That’s the profound message of this column: Thank you. The instigators, organizers and volunteers who brought Limmud to Los Angeles last weekend deserve our gratitude for challenging one of the long-held orthodoxies of the L.A. Jewish community: There is no Jewish community.

It’s something I hear myself saying to people who ask me to describe L.A. Jewry. It’s something the leaders of our putative community bemoan when trying to explain their lack of success in galvanizing widespread support or funding for their causes: We are divided; we are spread out; we are the Balkans. Tosh, as Limmud’s British founder, Clive Lawton, would say.

The idea of LimmudLA, which came to the Costa Mesa Hilton last weekend, was to bring L.A. Jews together to study and learn. Man, did it work.

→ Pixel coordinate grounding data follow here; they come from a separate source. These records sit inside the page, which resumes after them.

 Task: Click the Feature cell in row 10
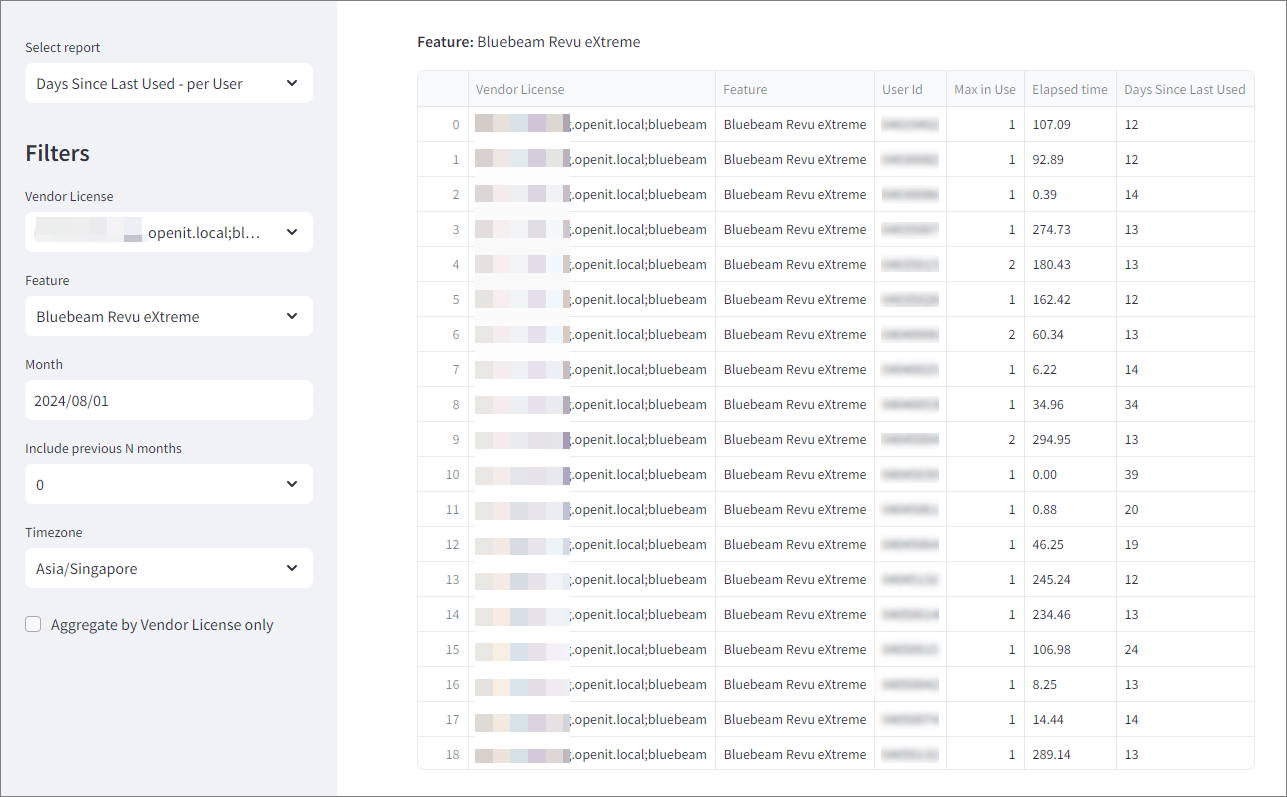point(794,475)
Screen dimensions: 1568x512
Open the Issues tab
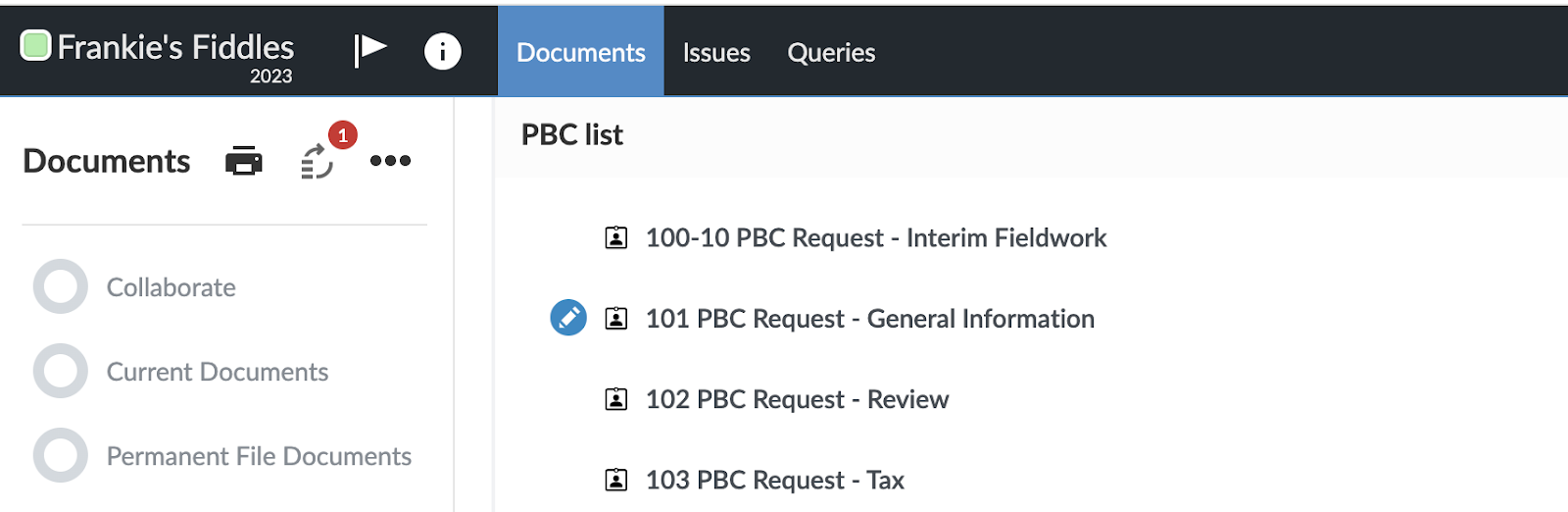pyautogui.click(x=716, y=52)
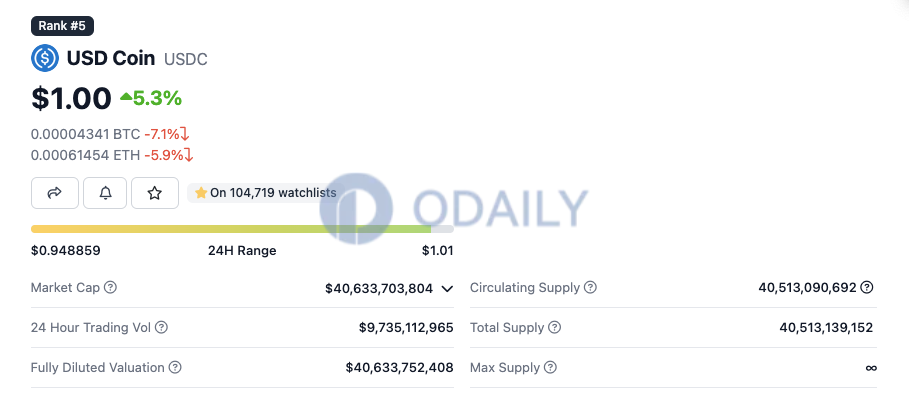
Task: Open 24 Hour Trading Vol help icon
Action: point(162,327)
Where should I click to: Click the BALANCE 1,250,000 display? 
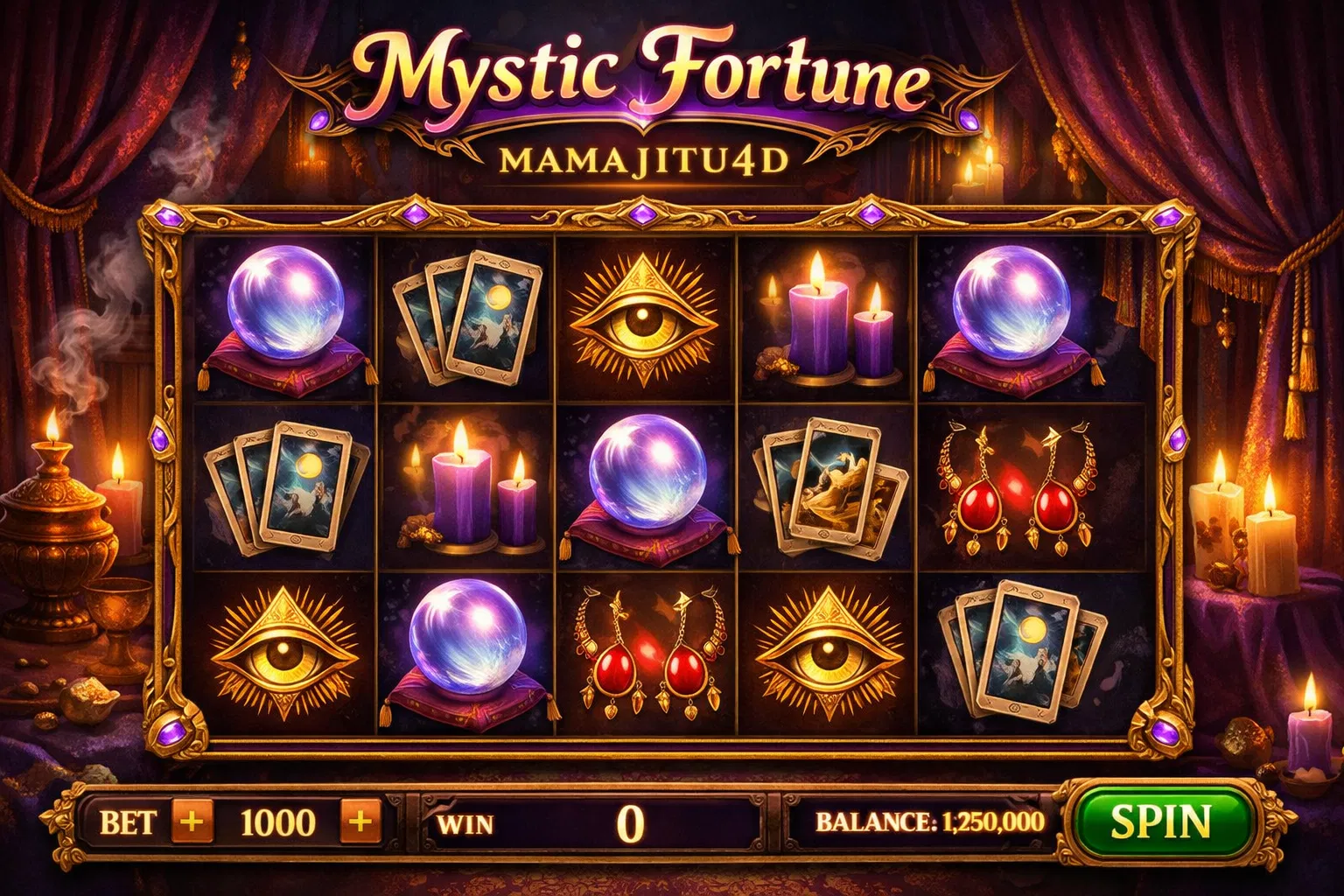929,822
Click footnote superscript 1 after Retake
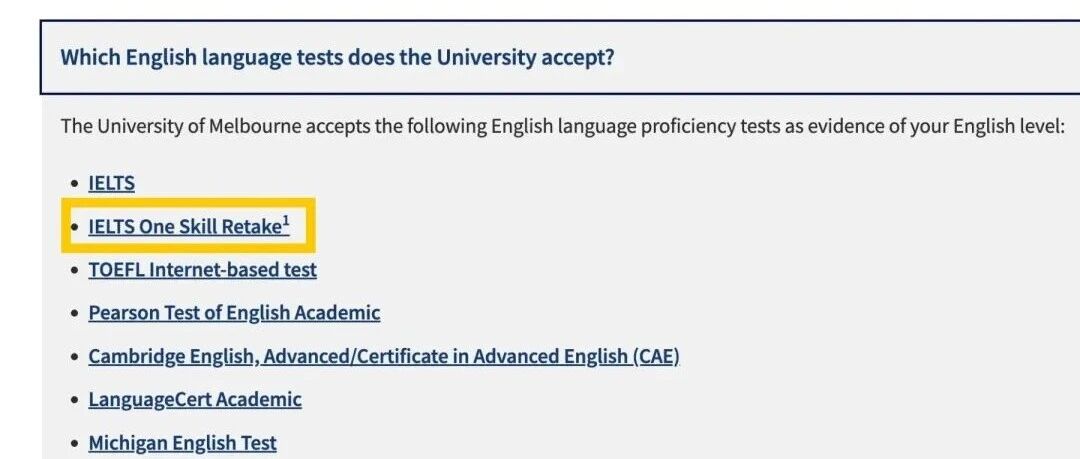 286,222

“I get tears, really, just walking the hallways,” said Moshe Shapoff, an outreach coordinator for the Karlin-Stoliner Chasidic sect who flew in from Jerusalem for the conclave. I met Moshe just after dinner Saturday night. He was still wearing his traditional Shabbat outfit: black ankle-length satin frock and a shtreimel.

I told him how unusual it is for Jews anywhere to mix it up like this, for the secular feminists to learn beside the Chasidim, beside the Conservative academics and the unaffiliated and undeclared. For someone like me to be spending a weekend with someone like him.

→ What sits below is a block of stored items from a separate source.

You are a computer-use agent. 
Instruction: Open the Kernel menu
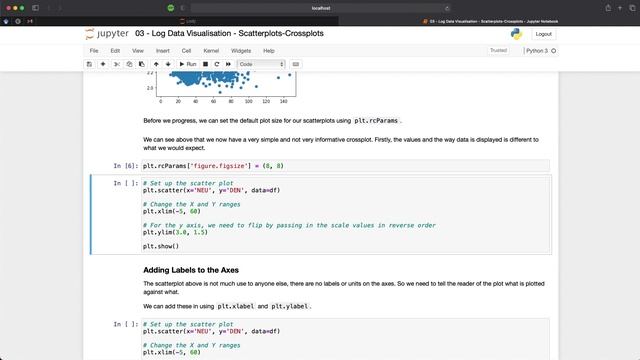[211, 51]
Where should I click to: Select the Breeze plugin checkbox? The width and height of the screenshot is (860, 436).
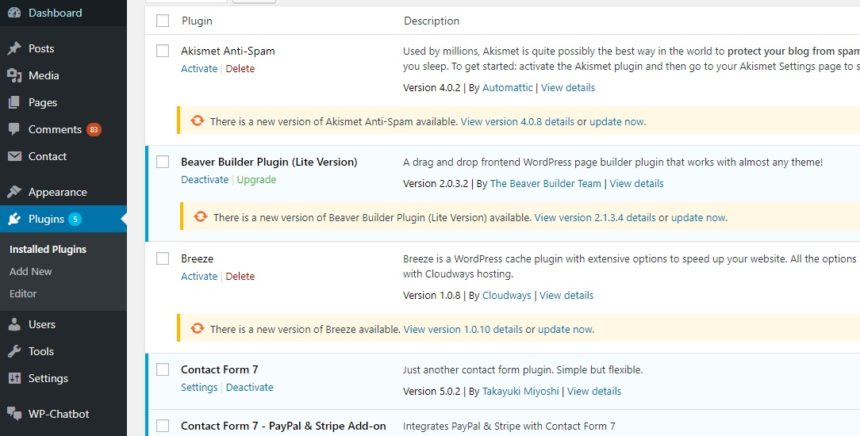[162, 258]
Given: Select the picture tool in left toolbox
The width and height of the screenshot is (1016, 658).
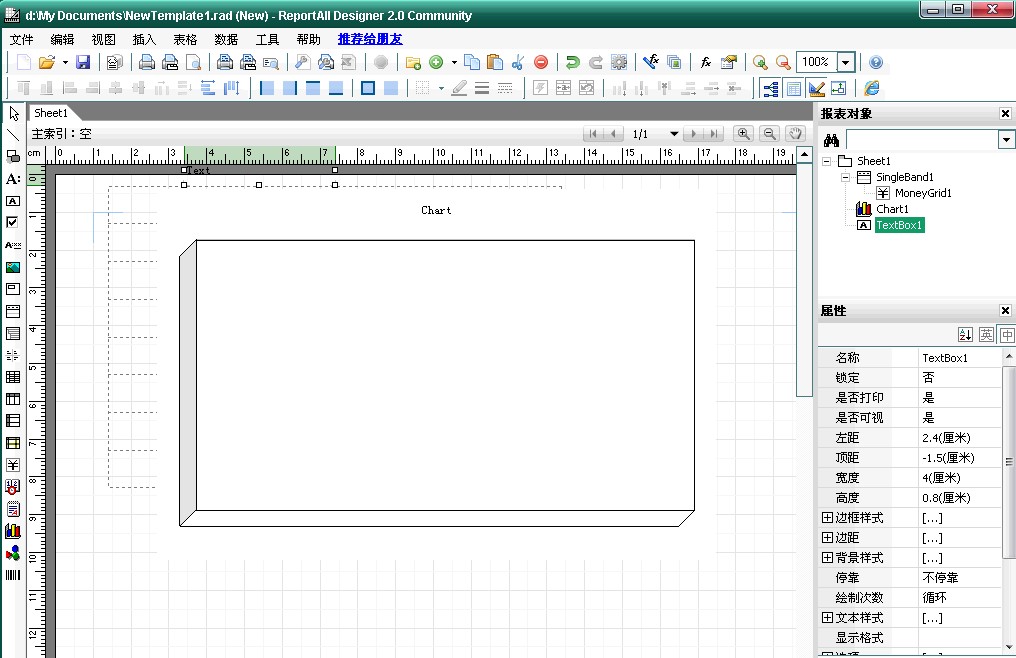Looking at the screenshot, I should (x=13, y=267).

But that’s the essence of Limmud — not just Jews learning from other Jews but experiencing the breadth and depth of tradition, culture and spirituality in one place, in a weekend. One Limmudnik looked over some 700 people, mostly Angelenos, in the dining room Saturday night: “This is going to save me returning a lot of calls,” he said.

That evening, Moshe and other Karlin-Stoliners led a post-Shabbat course in traditional niggunim, or songs. I couldn’t make it, but I heard a schnapps bottle made rounds between tunes, and the 12 or so Jews who showed up — mostly non-Orthodox — got pretty joyous.

I was in another session, hearing four stand-up comedians, including a Chasid, a Palestinian and Aaron Freeman, a black convert to Judaism, joke about all the hilarious stuff that happens in the Mideast. That was after a full day spent dipping into one class on the teachings of Rabbi Joseph Solovetchik, another on the meaning behind the Hebrew calendar and innumerable hallway and, yes, barstool discussions and debates with everybody from the Russian scholars to Hollywood players to major philanthropists to street-level activists to post-denominational observant Israeli American rock musicians (they were in the hot tub with me, along with a brilliant Reform aerospace engineer from Manhattan Beach — go figure).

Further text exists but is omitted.